From: John Ogness <john.ogness@linutronix.de>
To: Linus Torvalds <torvalds@linux-foundation.org>,
Petr Mladek <pmladek@suse.com>
Cc: Sergey Senozhatsky <senozhatsky@chromium.org>,
Steven Rostedt <rostedt@goodmis.org>,
Andy Shevchenko <andriy.shevchenko@linux.intel.com>,
Rasmus Villemoes <linux@rasmusvillemoes.dk>,
Sebastian Andrzej Siewior <bigeasy@linutronix.de>,
Thomas Gleixner <tglx@linutronix.de>, Jan Kara <jack@suse.cz>,
Peter Zijlstra <peterz@infradead.org>,
linux-kernel@vger.kernel.org
Subject: Re: [GIT PULL] printk for 6.11
Date: Tue, 23 Jul 2024 22:47:15 +0206 [thread overview]
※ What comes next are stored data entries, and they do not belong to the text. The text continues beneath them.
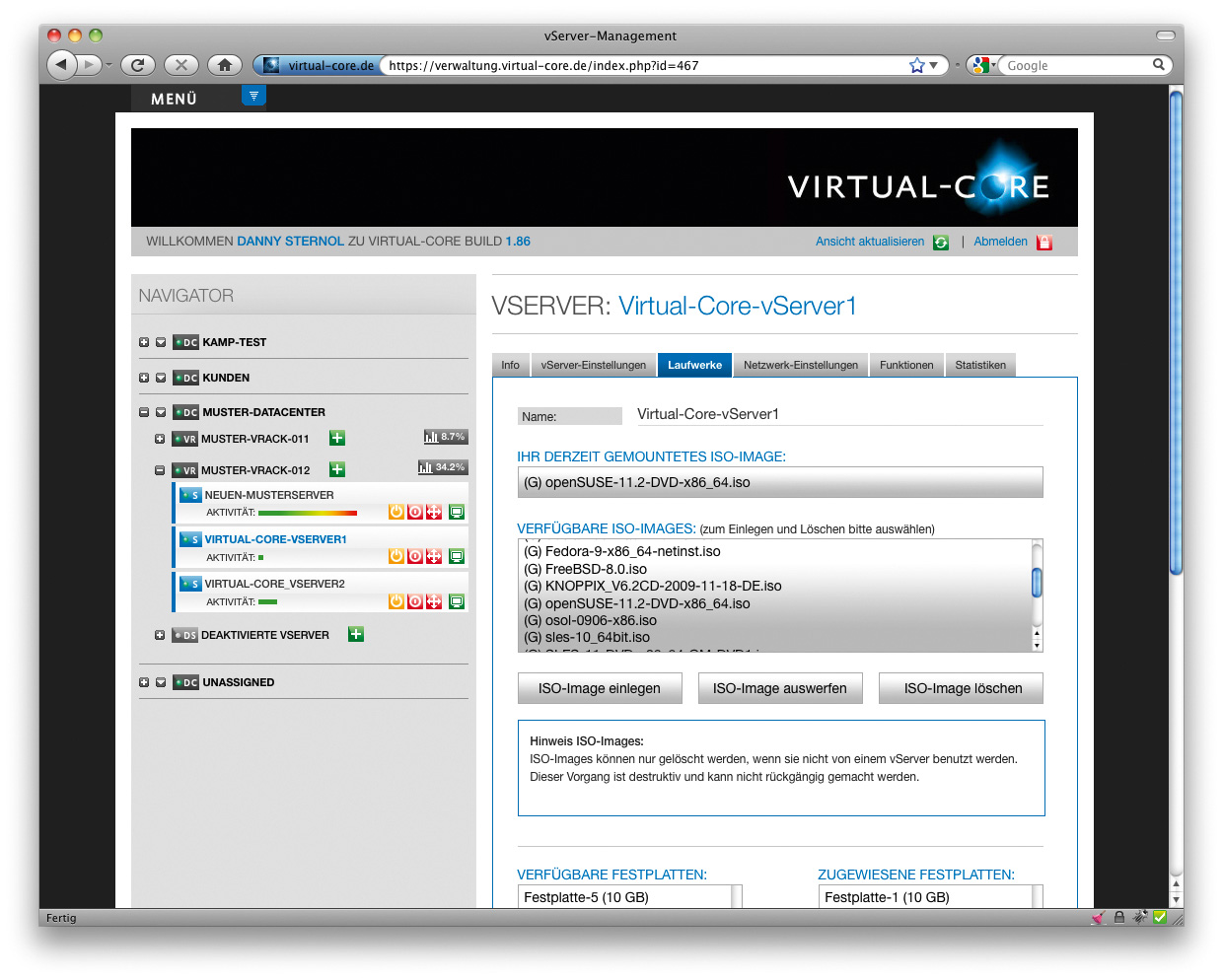1223x980 pixels.
Task: Click the refresh icon beside Ansicht aktualisieren
Action: pos(940,242)
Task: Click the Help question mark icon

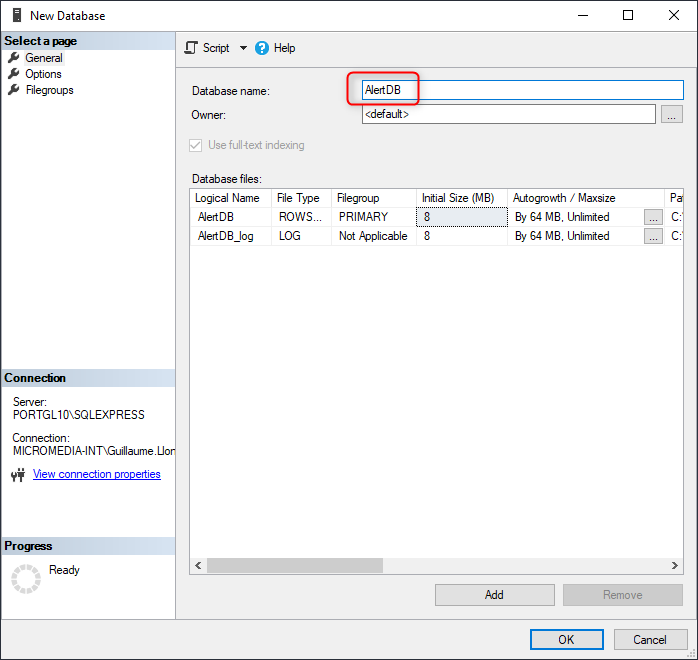Action: (262, 48)

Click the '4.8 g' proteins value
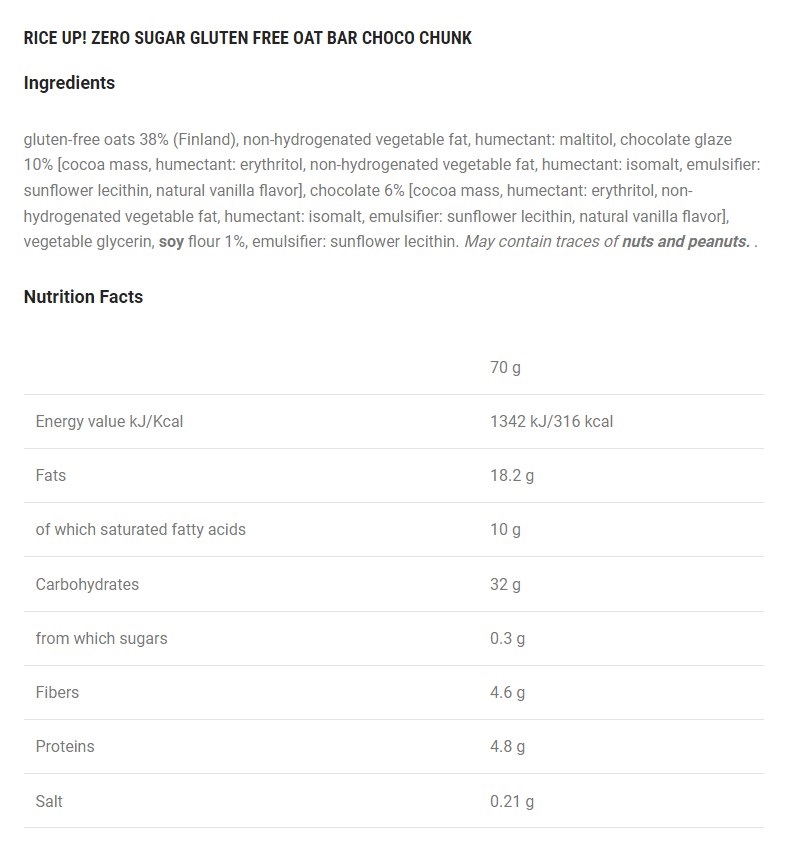pos(508,746)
Message-ID: <87ed7jvo2c.fsf@jogness.linutronix.de> (raw)
In-Reply-To: <CAHk-=whU_woFnFN-3Jv2hNCmwLg_fkrT42AWwxm-=Ha5BmNX4w@mail.gmail.com>
Hi Linus,
On 2024-07-23, Linus Torvalds <torvalds@linux-foundation.org> wrote:
>> - In an emergency section, directly from nbcon_cpu_emergency_exit()
>> or nbcon_cpu_emergency_flush(). It allows to see the messages
>> when the system is in an unexpected state and might not be
>> able to continue properly.
>>
>> The messages are flushed at the end of the emergency section
>> to allow storing the full log (backtrace) first.
>
> What? No.
>
> One of the historically problematic situations is when a recursive
> oops or a deadlock occurs *during* the first oops.
>
> The "recursive oops" may be simple to sort out by forcing a flush at
> that point, in that hopefully the machine is "alive", but what about
> random deadlocks or other situations where the printk machinery simply
> is never ever entered again?
>
> And we most definitely have had exactly that happen due to the call
> trace code etc.
>
> At that point, it's ok if the machine is dead (this is obviously a
> very catastrophic situation - nobody should worry about how to
> continue), but it's really important that the first problem report
> makes it out.
>
> The whole notion of "to allow storing the full log (backtrace) first"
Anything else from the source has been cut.